→ Task requirements
Edit the material from the line containing "Click the Knowledge Base Name label" through the line containing "coord(117,216)" so that "Knowledge Base Name" becomes "Knowledge Base Title", with all else unchanged. Leave the pictures out of your answer.

→ Data shown
○ ○ ○ ○ ○

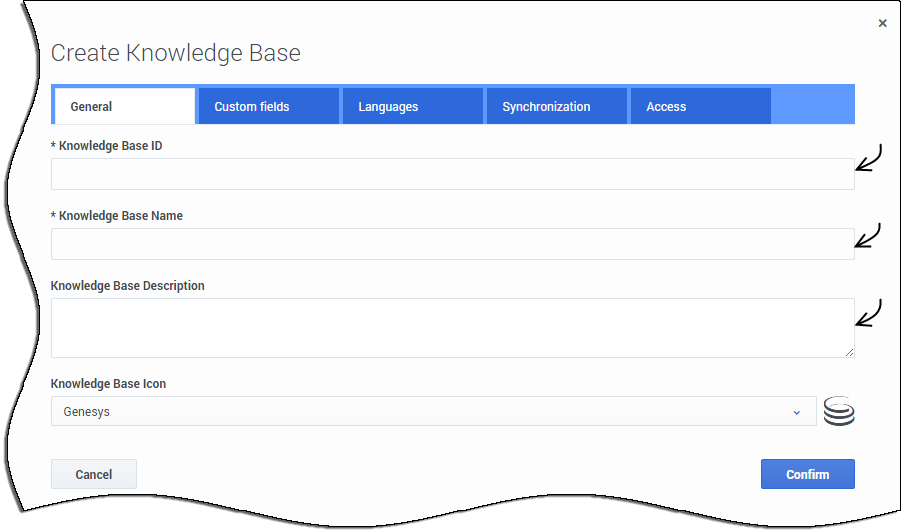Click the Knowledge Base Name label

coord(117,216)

○ ○ ○ ○ ○

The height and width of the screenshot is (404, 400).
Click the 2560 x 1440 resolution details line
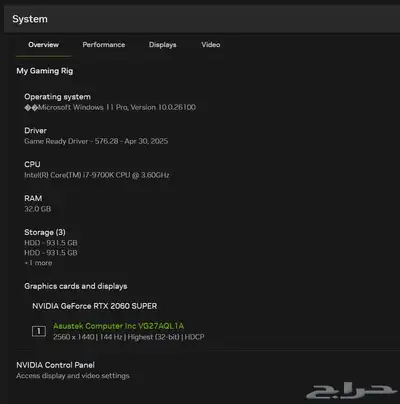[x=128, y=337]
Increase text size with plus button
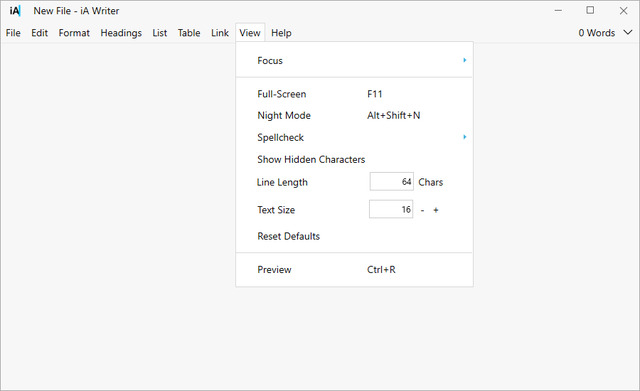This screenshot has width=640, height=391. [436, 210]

○ ○ ○ ○ ○

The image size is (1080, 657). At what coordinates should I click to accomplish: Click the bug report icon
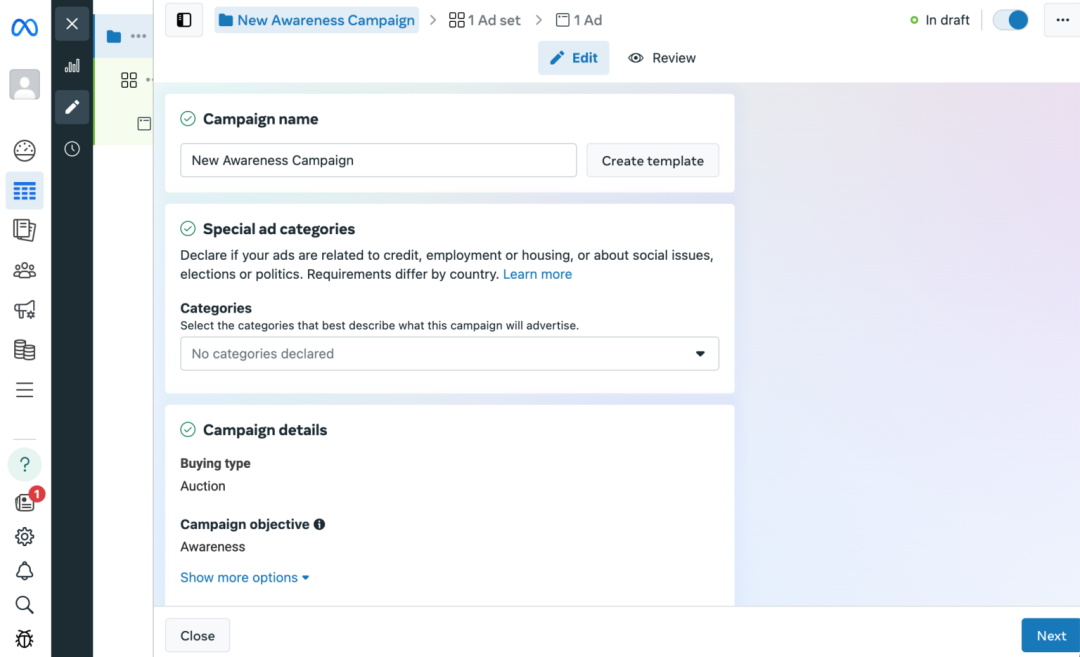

○ ○ ○ ○ ○

→ Answer to the exercise
Click the Knowledge Base Title label

coord(117,216)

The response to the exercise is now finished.